Answered by James Royal, senior investing and wealth management reporter: “Employers typically manage their 401(k) accounts according to how they see fit, as long as the plan meets the outlines of the law. So unfortunately your employer may be perfectly within the law to not allow you to take a special penalty-free withdrawal. Continue to see if you can persuade your employer to allow you to use the provisions of the CARES Act.

You may have other avenues to access your money, though they may be cold comfort. The first is a hardship withdrawal, but you’ll need to meet one of the conditions such as the inability to meet a house payment. You may also qualify for a loan against your 401(k) balance, and this could avoid you having to pay a penalty tax or even any taxes (unlike even the special CARES Act withdrawals).

The CARES Act has also made a special provision increasing the 401(k) loan limit from $50,000 to $100,000 and even allows you to defer any loan repayments due from March 27 through the end of 2020 for up to a year. However, interest will continue to accrue.

Note, too, that your employer is not obligated to increase the loan limit. If you’re able, avoid accessing your funds, but times are tough, and sometimes you gotta do what you gotta do. Good luck!”

Q4: Should I refinance if I’m retiring in a few years?
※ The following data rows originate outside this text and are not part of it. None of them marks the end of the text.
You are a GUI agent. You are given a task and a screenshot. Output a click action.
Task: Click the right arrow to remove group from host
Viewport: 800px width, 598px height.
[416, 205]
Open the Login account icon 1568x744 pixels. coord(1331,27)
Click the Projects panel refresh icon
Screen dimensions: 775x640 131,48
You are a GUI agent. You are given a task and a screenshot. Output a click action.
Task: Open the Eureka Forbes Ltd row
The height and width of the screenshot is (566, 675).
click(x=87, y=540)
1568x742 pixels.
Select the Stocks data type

Does it make sense to refinance now if retirement is five to seven years away? We’ve been in our home 3 1/2 years and have an interest rate of 3.5 percent.

— Marty

Answered by Natalie Campisi, senior mortgage reporter: “Refinancing only makes sense if you plan on staying in the home long term and if your savings outweigh what you spend on closing costs. In your case, a 3.5 percent interest rate is very low. Although some lenders are advertising rates in the 2s, it’s important to look beyond the rate at the fees for borrowing, which is reflected in the APR. To get a sense of how much you would save based on various interest rate scenarios, you can use Bankrate’s refinance calculator.”

Q5: Should I get a VA loan or traditional mortgage?

Would buying a home be better through VA loan or traditional?

— Liz F.

Answered by Natalie Campisi, senior mortgage reporter: “There are many benefits of going with a VA loan. There are no down payment or private mortgage insurance (PMI) requirements, and borrower qualifications are looser than with conventional mortgages.

However, VA loans do require a funding fee (which can be rolled into the cost of the loan). I would recommend talking to your real estate agent about any hurdles a VA loan might pose. If all things are equal, shop around and go with the loan that has the lowest interest rate and APR (costs associated with the loan).”